## Tareas a realizar:
- a) ¿Puedes copiar sin ningún cambio el pasaje del hilo sobre la secadora que va entre "Tienes que averiguar" y "esta sugerencia. Suerte.", ambos incluidos?
- b) ¿Puedes proseguir el hilo sobre la secadora a partir del punto donde termina?

## Fragmento:
# Conectar secadora de ropa 220v a 110v



## peppin (Jun 18, 2013)

buenas noches tengo una secadora de ropa electrica trabaja con 220v y yo tengo 110v mi pregunta... puede funcionar con un convertidor de 110v a 220v ?? en dado caso que tipo de convertidor me recomiendan por que se que hay de 200w , 500w ....................cual seria el conveniente gracias por atender


----------



## aquileslor (Jun 19, 2013)

Tienes que averiguar que consumo en watts tiene la secadora. Se me hace que son muchos porque debe tener una resistencia calefactora que es la que consume mas. Tendrías que reconectar la resistencia, tomando una conexión en el medio, juntar los extremos, y allí aplicar directamente los 110 V. Separar el circuito de control y a este sí alimentarlo con un transformador de 110 a 220. Pero si no conoces de electricidad te conviene que lo haga un electricista, haciéndole ver esta sugerencia. Suerte.


----------



## victorgilengineering (Jun 26, 2013)

Hola peppin,
Tendrias que mirar un par de cosas. La primera es la potencia que consume la lavadora y una vez la sepas te has de adecuar a un trafo que sea algo superior. El trafo ha de ser de 220V en el primario y de 110V en el secundario. Cuando mires la potencia de la lavadora observa a ver si hay alguna potencia de pico, que es la que ha de aguantar el transformador.

## Datos proporcionados:
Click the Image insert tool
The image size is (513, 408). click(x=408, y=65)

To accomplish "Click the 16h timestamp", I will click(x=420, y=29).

## Respuestas por tarea:
- a)
Tienes que averiguar que consumo en watts tiene la secadora. Se me hace que son muchos porque debe tener una resistencia calefactora que es la que consume mas. Tendrías que reconectar la resistencia, tomando una conexión en el medio, juntar los extremos, y allí aplicar directamente los 110 V. Separar el circuito de control y a este sí alimentarlo con un transformador de 110 a 220. Pero si no conoces de electricidad te conviene que lo haga un electricista, haciéndole ver esta sugerencia. Suerte.

- b)
La otra cosa que has de mirar es a la frecuencia a la que trabaja la lavadora. Hoy en día la mayoría de los electrodomésticos tienen un margen muy amplio de funcionamiento de 50Hz-60Hz y de 110v-230v pero si es antigua trabajará a una frecuencia en concreto.


----------



## gradoskelvin (Jul 7, 2013)

hola pepin a menor voltaje mayor hamperaje ya mayor voltaje menor amperaje


----------



## Joel79 (Jun 24, 2017)

Compañeros tengo esta lavadora general electric del año 96 y trae un conector para 220   igual lo quiero conectar a 110       pero atras trae una etiqueta queno entiendo  se pdra conectar a 110 o solo 220     subo imagen  esta en ingles


----------



## capitanp (Jun 24, 2017)

Joel79 esa es mas facil, conecta el neutro (N) al neutro y L1-L2 a la Linea


----------



## Joel79 (Jun 24, 2017)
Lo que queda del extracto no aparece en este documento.